### YOUR GOAL
Rewrite the listing starting at the line containing "Task: Click the" and ending at the line containing "point(1200,185)", changing "paragraph" to "section" and keeping everything else the same. Leave the pictures out.

### DATA SHOWN

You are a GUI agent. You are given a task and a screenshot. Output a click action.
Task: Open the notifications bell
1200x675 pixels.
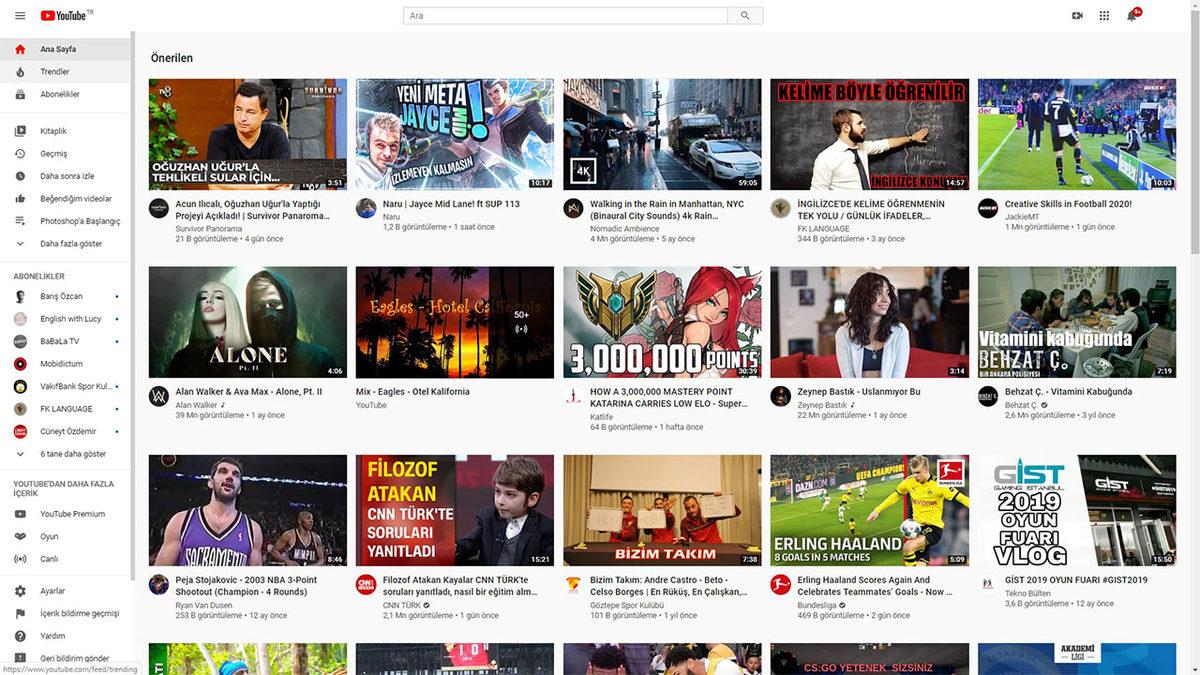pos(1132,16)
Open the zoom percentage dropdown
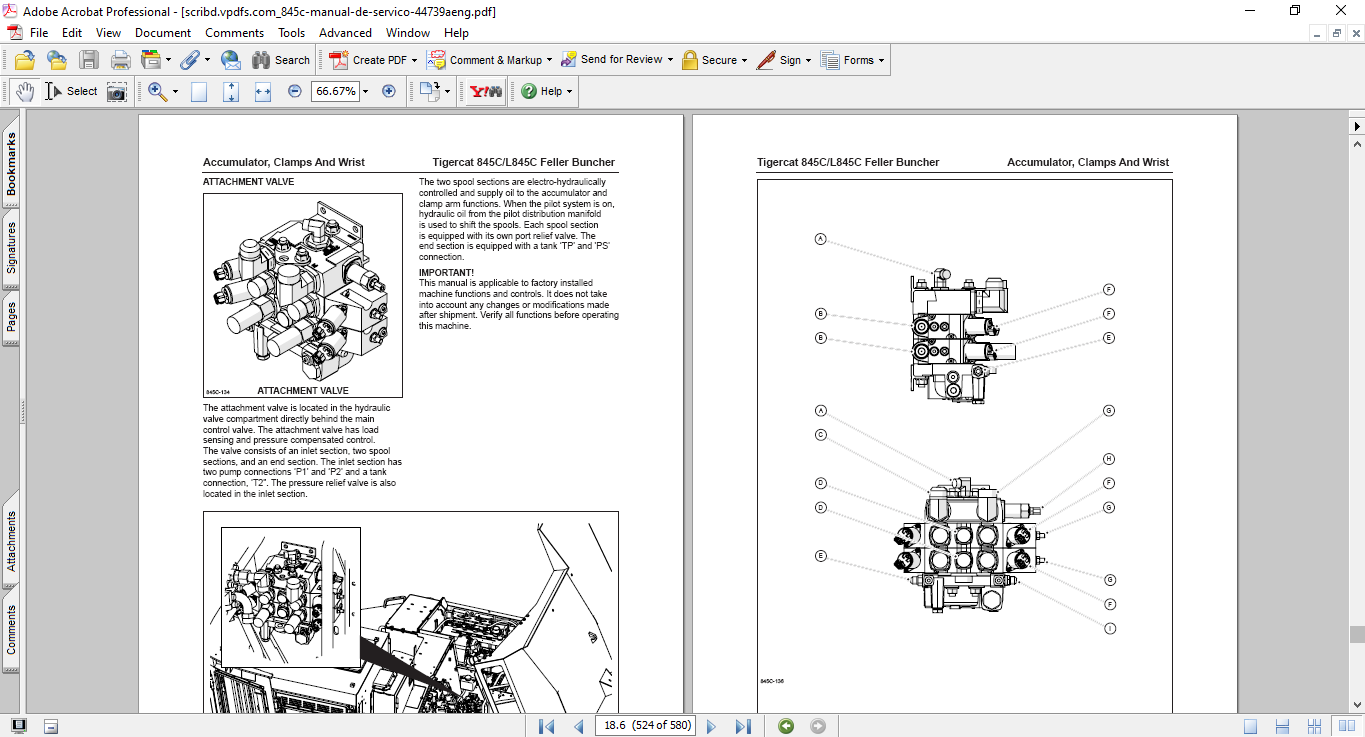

---

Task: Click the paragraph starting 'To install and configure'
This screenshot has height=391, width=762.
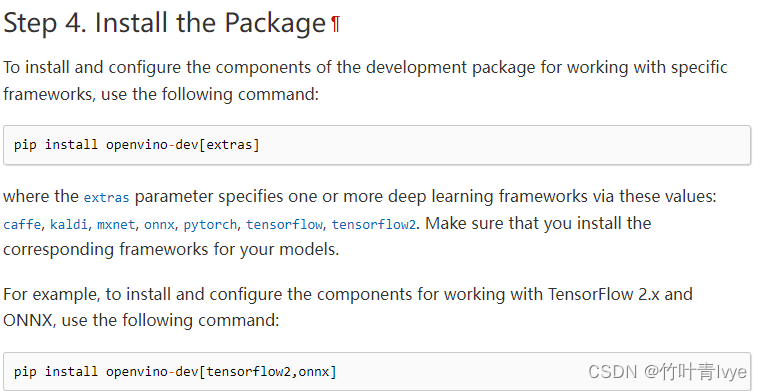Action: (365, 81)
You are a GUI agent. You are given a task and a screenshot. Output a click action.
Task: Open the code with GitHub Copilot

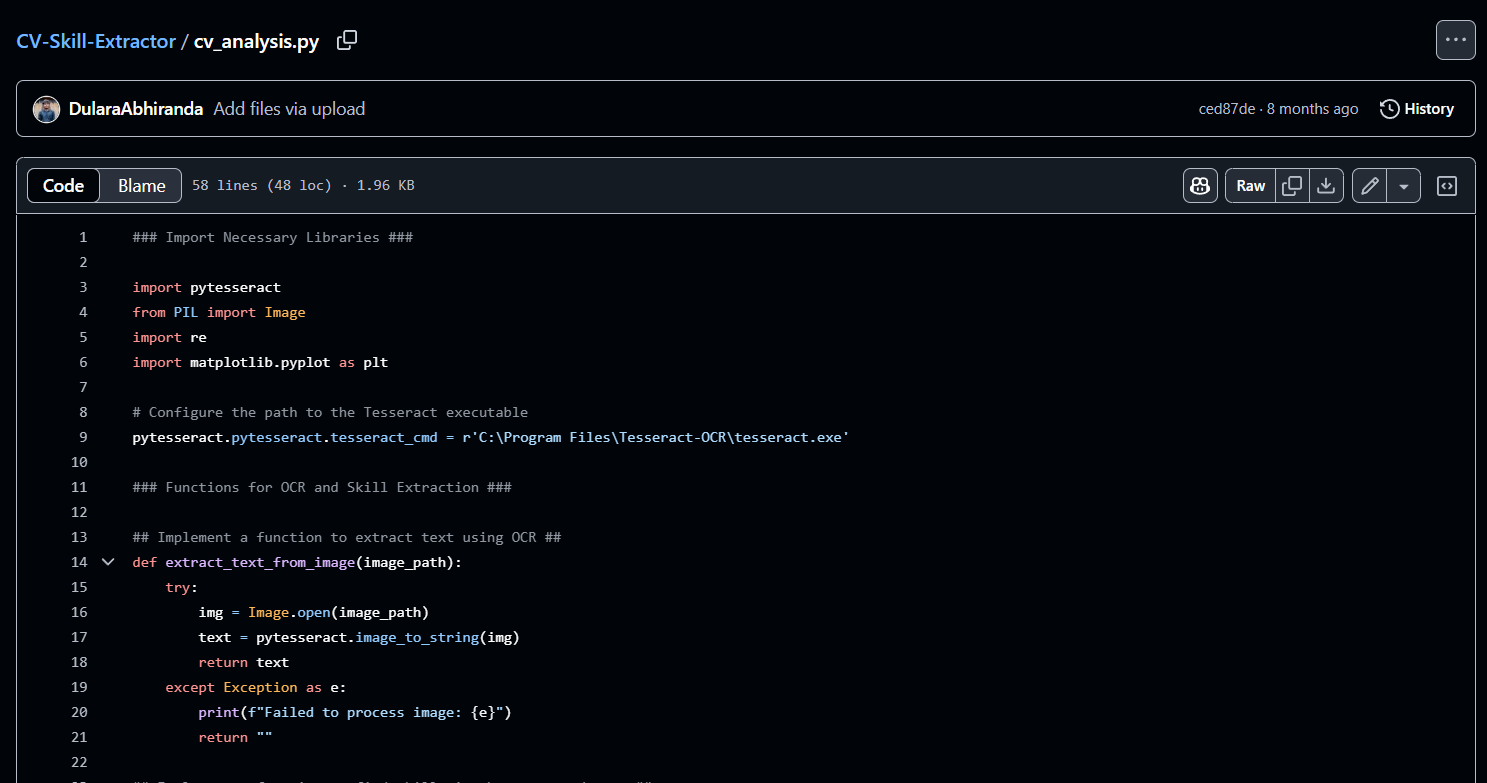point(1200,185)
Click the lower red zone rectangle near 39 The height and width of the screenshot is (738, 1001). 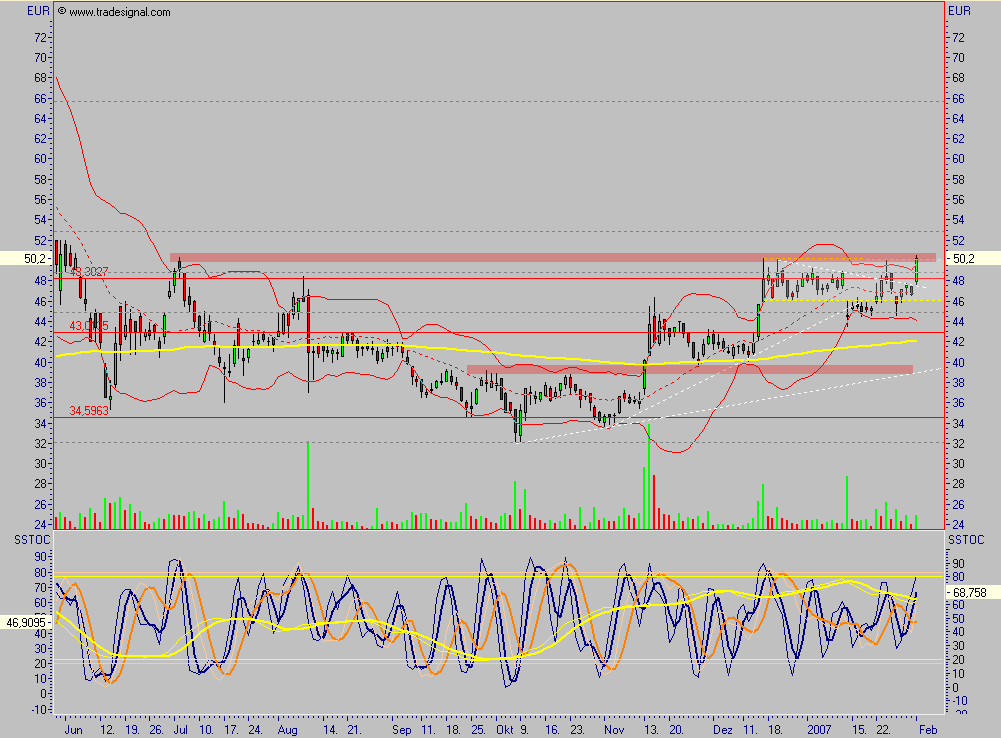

### TASK ANSWER
Task: Click the section starting 'To install and configure'
This screenshot has height=391, width=762.
Action: (365, 81)
You are a GUI agent. You are given a task and a screenshot. Output a click action.
Task: Open the code with GitHub Copilot

point(1200,185)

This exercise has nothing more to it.